Redacción / Grupo Marmor
El economista Santiago Levy, exvicepresidente del Banco Interamericano de Desarrollo (BID), advirtió que México no ha logrado elevar su productividad en los últimos 25 años, situándose hoy en niveles incluso menores que hace dos décadas.
Durante la Reunión Nacional de Consejeros Regionales de BBVA México, Levy calificó esta situación como “la tragedia de México”, señalando que la segmentación entre los sectores formal e informal es la principal razón por la cual el país no crece a mayor velocidad, a pesar de contar con estabilidad macroeconómica y tratados comerciales internacionales.
El diagnóstico destaca una marcada polarización: mientras un grupo reducido de empresas integradas al comercio exterior es altamente productivo, la mayoría de las unidades económicas son informales y de baja eficiencia. Según los cálculos de Levy, la inversión en una empresa formal genera un 39% más de Producto Interno Bruto (PIB) que la misma inversión en una informal. Si los recursos destinados a la informalidad en las últimas dos décadas se hubieran asignado al sector formal, la productividad nacional sería un 27% mayor y el ingreso per cápita un 17% más alto sin necesidad de inversión adicional.
Esta visión coincide con la de Eduardo Osuna, director general de BBVA México, quien recordó que el país no ha superado el 2% de crecimiento anual promedio en los últimos 25 años y, debido a esta falta de dinamismo, México descendió del número 11 a la 15 entre las economías más grandes del mundo. Osuna también señaló que la formalidad laboral mostró un avance mínimo, pasando apenas del 39% al 44% en dos décadas, lo que mantiene a más de la mitad de la población trabajadora en la informalidad.
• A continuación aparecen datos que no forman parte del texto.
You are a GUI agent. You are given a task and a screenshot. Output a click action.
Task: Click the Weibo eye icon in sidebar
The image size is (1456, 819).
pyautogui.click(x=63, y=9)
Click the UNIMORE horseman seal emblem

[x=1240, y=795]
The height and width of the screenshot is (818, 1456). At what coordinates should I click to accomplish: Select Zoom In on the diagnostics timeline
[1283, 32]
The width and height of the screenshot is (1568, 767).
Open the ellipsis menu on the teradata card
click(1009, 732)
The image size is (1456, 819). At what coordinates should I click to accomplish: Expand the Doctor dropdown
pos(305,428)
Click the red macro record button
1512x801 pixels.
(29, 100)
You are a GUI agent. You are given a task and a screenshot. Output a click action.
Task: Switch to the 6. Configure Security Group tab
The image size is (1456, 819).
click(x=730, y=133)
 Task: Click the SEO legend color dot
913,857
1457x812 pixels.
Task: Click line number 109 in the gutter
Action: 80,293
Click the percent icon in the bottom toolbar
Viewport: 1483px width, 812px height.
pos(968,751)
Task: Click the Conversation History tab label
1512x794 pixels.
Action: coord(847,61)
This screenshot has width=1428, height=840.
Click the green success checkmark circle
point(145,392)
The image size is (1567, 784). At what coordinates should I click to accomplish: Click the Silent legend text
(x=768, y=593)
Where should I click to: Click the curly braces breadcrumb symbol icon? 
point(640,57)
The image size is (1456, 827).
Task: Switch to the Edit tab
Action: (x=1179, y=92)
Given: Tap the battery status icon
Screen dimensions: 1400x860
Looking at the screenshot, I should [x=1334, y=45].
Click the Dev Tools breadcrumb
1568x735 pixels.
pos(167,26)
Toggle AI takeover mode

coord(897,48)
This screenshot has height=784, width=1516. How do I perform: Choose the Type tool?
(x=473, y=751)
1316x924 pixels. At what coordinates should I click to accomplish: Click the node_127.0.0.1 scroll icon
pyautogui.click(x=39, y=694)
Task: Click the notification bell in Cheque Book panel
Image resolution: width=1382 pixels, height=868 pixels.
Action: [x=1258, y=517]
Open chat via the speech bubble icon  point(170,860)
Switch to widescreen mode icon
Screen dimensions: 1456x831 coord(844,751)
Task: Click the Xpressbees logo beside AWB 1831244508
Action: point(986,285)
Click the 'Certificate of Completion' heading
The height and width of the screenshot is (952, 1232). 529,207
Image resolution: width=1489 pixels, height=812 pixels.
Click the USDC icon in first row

Levy subrayó que la informalidad responde a reglas que hacen más barato operar fuera de la formalidad, ya que, mientras que las empresas formales pagan alrededor del 35% del salario en contribuciones de seguridad social (IMSS, Afores e Infonavit), muchas veces sin recibir servicios equivalentes, las reformas recientes que aumentan costos laborales —como más vacaciones o incrementos salariales— podrían encarecer aún más la formalidad si se diseñan ignorando la realidad de la mitad informal del país.
El especialista invitó a construir un acuerdo social que permita reformar de manera gradual las políticas fiscales, laborales y de protección social, concluyendo que México no podrá alcanzar un crecimiento si no enfrenta la segmentación del mercado laboral y empresarial, dejando de legislar como si el país fuera exclusivamente el sector formal.